Nombre:
José Benegas

Título de la obra:
La expiación anticapitalista

País:
Argentina
Resumen

Muchas veces nos hemos preguntado por qué en Occidente conviven posiciones ideológicas anticapitalistas con modos de vida completamente capatalistas. Lo que se conoce como  izquierda caviar  es un fenómeno bien conocido. Detractores del capitalismo que sin embargo podrían ser mostrados como buenos ejemplos de su éxito porque disfrutan de una vida que sólo es posible gracias a la colaboración entusiasta y llena de incentivos que es propia de esa forma de organización social basada en la libertad individual.

Pero a la vez que es exitoso en el aspecto crematístico el capitalismo, se lo disfruta en buena medida con vergüenza, la que a veces es racionalizada como una “ideología progresista” que elige concentrarse en encontrar motivos por los que merezcamos alguna forma de condena por el “mal capitalista” que “nos afecta”.

La explicación más a la mano es la de la contradicción en al plano racional,  hipocresía y oportunismo de traficantes  decía el escritor cubano Reynaldo Arenas. Pero ésta parece una no explicación. No nos permite saber por qué ocurre semejante cosa.

Ofrezco una hipótesis diferente. Más allá de la inconsistencia  ideológica  o la ética personal, encuentro mecanismos más primitivos de protección frente a la culpa que genera el beneficio personal no compartido con la tribu. Explicación que requiere correrse del prejuicio de que los comportamientos son estrictamente racionales. La mentalidad anticapitalista en muchos casos tiene que ver con mecanismos psicológicos que compensan la no aceptación del lucro individual que la apertura de una sociedad compleja de redes de individuos implica. Existe un problema moral, pero no en aquella “contradicción” sino mucho antes, cuando la persona detesta sus propias inclinaciones a través de su rechazo al capitalismo.

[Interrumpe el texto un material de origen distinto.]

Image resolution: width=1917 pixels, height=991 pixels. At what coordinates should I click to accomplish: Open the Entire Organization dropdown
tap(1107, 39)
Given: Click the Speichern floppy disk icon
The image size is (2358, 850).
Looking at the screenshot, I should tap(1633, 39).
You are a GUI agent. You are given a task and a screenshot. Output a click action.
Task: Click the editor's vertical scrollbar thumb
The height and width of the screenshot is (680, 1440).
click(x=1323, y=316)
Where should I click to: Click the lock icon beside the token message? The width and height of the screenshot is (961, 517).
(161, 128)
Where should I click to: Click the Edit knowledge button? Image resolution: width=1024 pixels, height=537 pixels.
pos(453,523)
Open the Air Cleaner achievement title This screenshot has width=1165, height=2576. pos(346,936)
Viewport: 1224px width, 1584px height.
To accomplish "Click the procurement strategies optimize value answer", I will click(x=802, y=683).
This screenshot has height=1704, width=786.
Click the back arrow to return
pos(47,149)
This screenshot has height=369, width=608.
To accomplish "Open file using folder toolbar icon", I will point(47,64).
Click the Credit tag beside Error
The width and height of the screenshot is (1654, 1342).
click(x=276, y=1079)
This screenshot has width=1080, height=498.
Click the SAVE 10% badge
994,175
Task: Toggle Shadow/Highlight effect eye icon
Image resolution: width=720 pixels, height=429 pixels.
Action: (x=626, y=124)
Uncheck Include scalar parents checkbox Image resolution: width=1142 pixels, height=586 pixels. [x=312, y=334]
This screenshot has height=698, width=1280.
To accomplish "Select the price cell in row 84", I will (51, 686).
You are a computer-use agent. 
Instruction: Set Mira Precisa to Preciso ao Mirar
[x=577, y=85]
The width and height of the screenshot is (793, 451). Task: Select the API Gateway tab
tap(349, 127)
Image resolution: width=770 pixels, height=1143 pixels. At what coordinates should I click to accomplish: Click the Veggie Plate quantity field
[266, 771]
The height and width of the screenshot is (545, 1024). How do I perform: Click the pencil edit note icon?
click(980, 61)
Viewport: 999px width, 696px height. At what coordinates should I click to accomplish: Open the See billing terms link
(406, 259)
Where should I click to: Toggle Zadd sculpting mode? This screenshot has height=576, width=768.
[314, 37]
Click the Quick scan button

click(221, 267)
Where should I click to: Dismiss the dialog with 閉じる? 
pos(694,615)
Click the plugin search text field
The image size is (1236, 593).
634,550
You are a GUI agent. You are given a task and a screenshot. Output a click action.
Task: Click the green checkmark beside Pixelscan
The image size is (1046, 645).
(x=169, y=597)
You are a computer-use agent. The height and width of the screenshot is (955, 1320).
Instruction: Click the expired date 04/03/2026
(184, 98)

Mientras en la caverna el hombre sobrevivía actuando en función del grupo, en las sociedades complejas y abiertas la forma de producción, y por tanto de retribución, ocurre en relaciones cruzadas en las que las pertenencias quedan relegadas a los aspectos afectivos, salvo cuando interviene la política para alterar esa realidad y actualizar el espíritu tribal. Este último elemento también influye en alimentar el círculo del anticapitalismo como forma de expiación.

Si la hipótesis es correcta cuanto más se muestran los beneficios del individualismo, sin resolver el rechazo a los propios impulsos, más se contribuye a despertar el sentimiento culposo que luego se expulsa fuera proyectándolo en “ese mal materialista que separa al hombre de los sentimientos”. Se busca cualquier cosa que no funcione para atribuirla al sistema. Para denigrarlo se lo compara con un paraíso en el que no falta nada y todos somos felices. Si no estamos en ese lugar es por “nuestro egoísmo”.

El dispositivo de la expiación, de depósito de la culpa y expulsión del mal acompaña a las sociedades humanas desde las culturas más primitivas y también se encuentra en la tradición judeo-cristiana. El trabajo examina los procesos psicológicos con los antecedentes religiosos y la perspectiva de la psicología evolutiva y la psicología social, su  reactualización bajo el estado secular,   sus consecuencias políticas y económicas y su posible solución.